Jan 31, 2005  •  Post A Comment

Has satellite TV growth leveled off?

That appeared to be the question on Wall Street’s mind last Thursday after satellite operator DirecTV Group released its fourth-quarter and full-year 2004 results. Even though DirecTV reported a narrowed 2004 fourth-quarter loss, investors appeared more worried about the rising costs of subscriber acquisition and lower-than-expected subscriber growth.

Though the company netted 444,000 new subs in the quarter, it missed some analysts’ projections, which went as high as a net of 560,000 new subs. At the same time, subscriber acquisition costs jumped to $669 per customer from $638 a year ago. Churn, or the rate of customers leaving the service, rose to 1.6 percent from a year-earlier 1.5 percent.

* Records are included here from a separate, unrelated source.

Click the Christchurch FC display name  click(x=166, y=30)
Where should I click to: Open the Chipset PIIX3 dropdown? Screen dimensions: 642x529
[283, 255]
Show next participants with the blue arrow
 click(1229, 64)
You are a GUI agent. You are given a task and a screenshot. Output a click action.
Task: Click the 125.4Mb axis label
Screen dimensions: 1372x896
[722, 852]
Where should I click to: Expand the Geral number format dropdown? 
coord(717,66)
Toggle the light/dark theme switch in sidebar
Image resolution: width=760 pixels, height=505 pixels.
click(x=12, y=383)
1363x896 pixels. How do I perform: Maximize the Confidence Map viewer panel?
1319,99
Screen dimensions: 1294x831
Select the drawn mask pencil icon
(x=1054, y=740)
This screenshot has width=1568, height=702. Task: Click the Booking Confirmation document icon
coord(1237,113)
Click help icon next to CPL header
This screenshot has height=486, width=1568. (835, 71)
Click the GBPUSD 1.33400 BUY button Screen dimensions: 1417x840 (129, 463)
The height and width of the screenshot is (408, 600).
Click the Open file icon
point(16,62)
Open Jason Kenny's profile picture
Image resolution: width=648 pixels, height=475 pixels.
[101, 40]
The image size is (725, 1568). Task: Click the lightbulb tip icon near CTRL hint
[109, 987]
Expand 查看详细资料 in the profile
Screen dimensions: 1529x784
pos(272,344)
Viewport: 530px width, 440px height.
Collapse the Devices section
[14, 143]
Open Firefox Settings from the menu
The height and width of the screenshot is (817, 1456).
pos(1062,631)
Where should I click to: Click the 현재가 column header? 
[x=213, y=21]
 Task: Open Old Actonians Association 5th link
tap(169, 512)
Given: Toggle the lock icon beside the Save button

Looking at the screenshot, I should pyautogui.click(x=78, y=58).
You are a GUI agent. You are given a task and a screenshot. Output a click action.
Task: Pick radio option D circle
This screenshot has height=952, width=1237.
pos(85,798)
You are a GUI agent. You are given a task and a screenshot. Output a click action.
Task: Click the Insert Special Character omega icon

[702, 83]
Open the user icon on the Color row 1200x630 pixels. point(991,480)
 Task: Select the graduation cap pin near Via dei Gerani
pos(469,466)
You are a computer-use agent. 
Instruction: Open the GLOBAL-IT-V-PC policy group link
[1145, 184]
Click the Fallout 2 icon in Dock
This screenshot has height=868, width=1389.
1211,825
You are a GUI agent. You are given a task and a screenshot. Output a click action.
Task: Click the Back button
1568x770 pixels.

Those results sent DirecTV shares falling 52 cents, or more than 3 percent, to close Thursday at $15.28 a share.

To be sure, the net new subs in the fourth quarter surpassed the 361,000 net new adds that DirecTV posted a year earlier. However, the 2004 results come as evidence mounts suggesting that satellite’s growth trajectory might be flattening a bit-in particular growth generated by a series of high-profile partnerships inked last year with large telephone companies such as SBC Communications and Verizon Communications.

But Mitch Stern, president and CEO of DirecTV’s U.S. operations, said DirecTV’s partnership with Verizon generated 50 percent more subscribers in the 2004 fourth quarter than it did in the third quarter.

DirecTV Group CEO Chase Carey said during the company’s earning call last Thursday that the satellite operator will work toward reducing customer turnover, improving margins and introducing a new set-top box this year as the company continues on its track to becoming a 20 million-subscriber platform.

“As a whole, [2004] was both a successful and in many ways [a] very important year for positioning DirecTV for the future,” Mr. Carey told analysts and investors.

Mr. Carey said that while subscriber growth would remain strong in 2005, the company’s decision to tighten customer screening processes meant it is not likely the company will repeat the robust growth seen in 2004, when DirecTV added a record 1.7 million net new subscribers. Mr. Carey predicted the company would add nearly 1.5 million net new subscribers in 2005 and would add “well over 1 million” net new subs in 2006.

DirecTV currently has more than 13.9 million subscribers.

Figuring prominently in DirecTV’s growth plans is the introduction of what the company is calling its home media center, a set-top box offering more advanced digital video recording features, high-definition television programming and the ability to connect multimedia devices in a home. The company believes the introduction of the set-top box will help lower churn.

For the quarter, the El Segundo, Calif.-based company reported a net loss of $283 million, or 20 cents a share, compared with year-earlier red ink of $310 million, or 22 cents a share. The 2004 quarter included a $217 million pre-tax charge for DirecTV’s expected sale of its Hughes Network Systems unit and a $45 million pre-tax charge related to the closure of DirecTV Latin America’s Mexico operations.

Revenue jumped 22 percent to $3.4 billion, driven largely by 444,000 net subscriber additions.

For the year, DirecTV reported a widened loss of $1.9 billion, or $1.40 a share, compared with a year-earlier loss of $362 million. The 2004 figure includes a series of charges related to subscriber acquisition and retention, a change in the primary use of two satellites and the sale of DirecTV’s PanAmSat unit.